To be done. Put the lines starting at the one that contains "Screen dimensions: 795x521" and ending at the one that contains "(x=106, y=15)" into a JSON list of strings, one string per line, leaving out any blank lines.
Start of Provided records
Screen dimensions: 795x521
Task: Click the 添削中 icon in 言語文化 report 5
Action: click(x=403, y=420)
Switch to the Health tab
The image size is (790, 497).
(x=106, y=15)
End of Provided records
Start of Provided records
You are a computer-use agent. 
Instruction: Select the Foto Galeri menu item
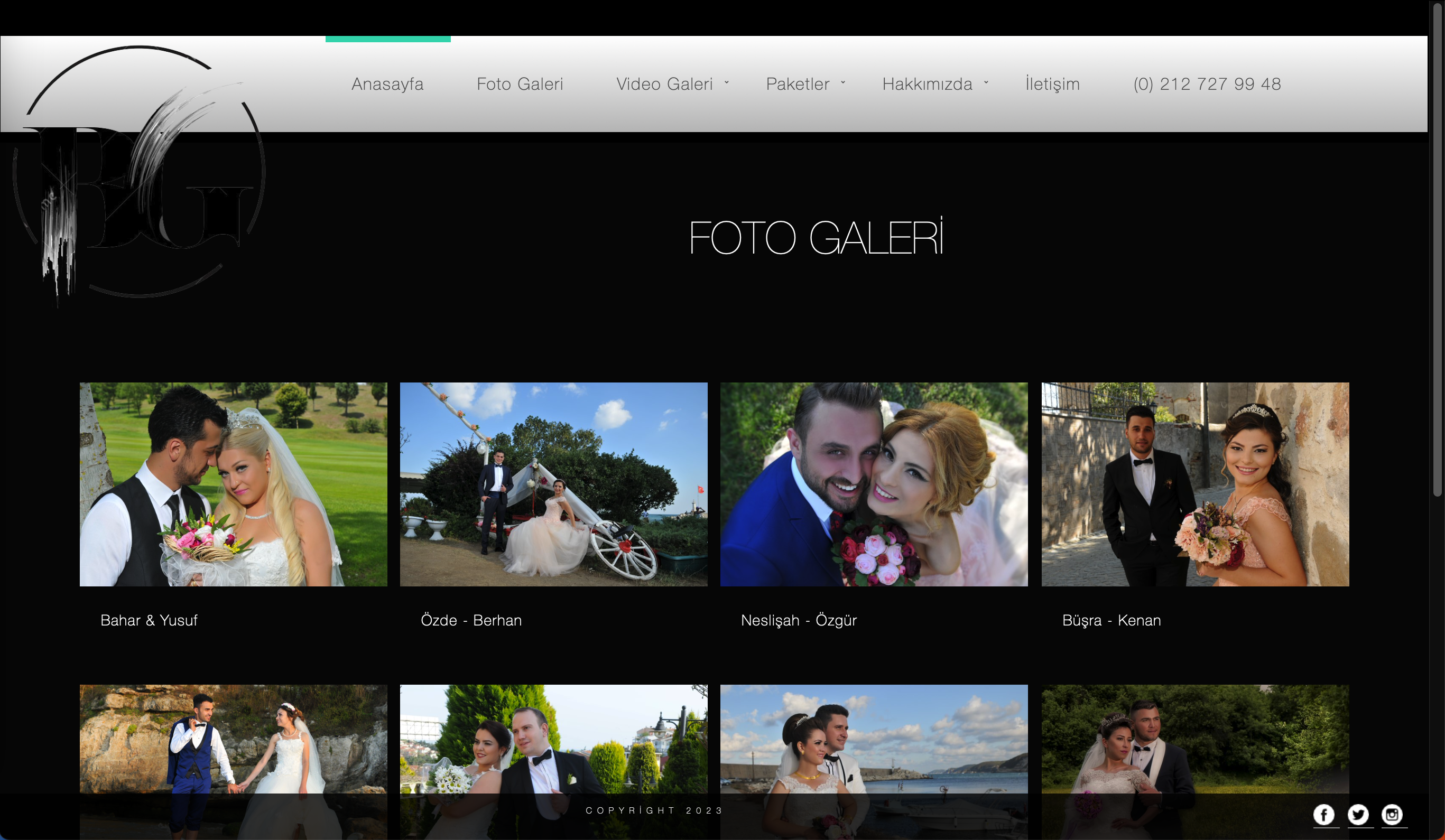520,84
End of Provided records
Solution.
[
  "Screen dimensions: 795x521",
  "Task: Click the 添削中 icon in 言語文化 report 5",
  "Action: click(x=403, y=420)",
  "Switch to the Health tab",
  "The image size is (790, 497).",
  "(x=106, y=15)"
]